When HF_TOKEN, WANDB_API_KEY, HF_HOME, and HF_DATASETS_CACHE are set in your shell environment using export, they are automatically passed to ray.sub. For instance, if you set:

export HF_TOKEN=XXXXXXXXXXXXXXXXXXXXXXXXXXXXXXX

this token will be available to your NeMo RL run. Consider adding these exports to your shell configuration file, such as ~/.bashrc.
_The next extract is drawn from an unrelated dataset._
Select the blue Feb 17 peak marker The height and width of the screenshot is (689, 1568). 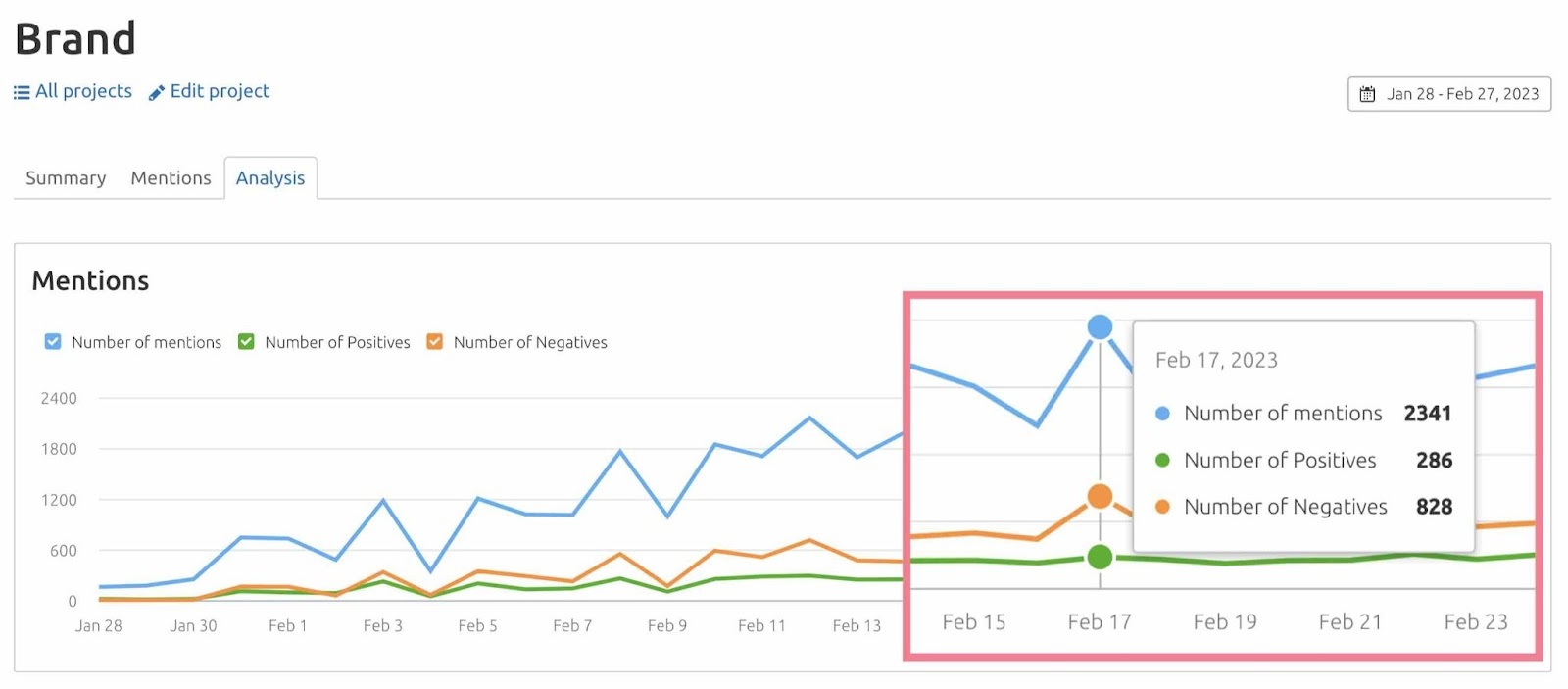point(1100,326)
Advanced Environment Configuration

:header-rows: 1

* - Environment Variable
    (and default)
  - Explanation
* - `UV_CACHE_DIR_OVERRIDE`
  - By default, this variable does not need to be set. If unset, `ray.sub` uses the 
    `UV_CACHE_DIR` defined within the container (defaulting to `/root/.cache/uv`). 
    `ray.sub` intentionally avoids using the `UV_CACHE_DIR` from the user's host 
    environment to prevent the host's cache from interfering with the container's cache. 
    Set `UV_CACHE_DIR_OVERRIDE` if you have a customized `uv` environment (e.g., 
    with pre-downloaded packages or specific configurations) that you want to persist 
    and reuse across container runs. This variable should point to a path on a shared 
    filesystem accessible by all nodes (head and workers). This path will be mounted 
    into the container and will override the container's default `UV_CACHE_DIR`.
* - `CPUS_PER_WORKER=128`
  - CPUs each Ray worker node claims. Default is `16 * GPUS_PER_NODE`.
* - `GPUS_PER_NODE=8`
  - Number of GPUs each Ray worker node claims. To determine this, run `nvidia-smi` on a worker node.
* - `BASE_LOG_DIR=$SLURM_SUBMIT_DIR`
  - Base directory for storing Ray logs. Defaults to the Slurm submission directory ([SLURM_SUBMIT_DIR](https://slurm.schedmd.com/sbatch.html#OPT_SLURM_SUBMIT_DIR)).
* - `NODE_MANAGER_PORT=53001`
  - Port for the Ray node manager on worker nodes.
* - `OBJECT_MANAGER_PORT=53003`
  - Port for the Ray object manager on worker nodes.
* - `RUNTIME_ENV_AGENT_PORT=53005`
  - Port for the Ray runtime environment agent on worker nodes.
* - `DASHBOARD_AGENT_GRPC_PORT=53007`
  - gRPC port for the Ray dashboard agent on worker nodes.
* - `METRICS_EXPORT_PORT=53009`
  - Port for exporting metrics from worker nodes.
* - `PORT=6379`
  - Main port for the Ray head node.
* - `RAY_CLIENT_SERVER_PORT=10001`
  - Port for the Ray client server on the head node.
* - `DASHBOARD_GRPC_PORT=52367`
  - gRPC port for the Ray dashboard on the head node.
* - `DASHBOARD_PORT=8265`
  - Port for the Ray dashboard UI on the head node. This is also the port
    used by the Ray distributed debugger.
* - `DASHBOARD_AGENT_LISTEN_PORT=52365`
  - Listening port for the dashboard agent on the head node.
* - `MIN_WORKER_PORT=54001`
  - Minimum port in the range for Ray worker processes.
* - `MAX_WORKER_PORT=54257`
  - Maximum port in the range for Ray worker processes.

Note

For the most part, you will not need to change ports unless these are already taken by some other service backgrounded on your cluster.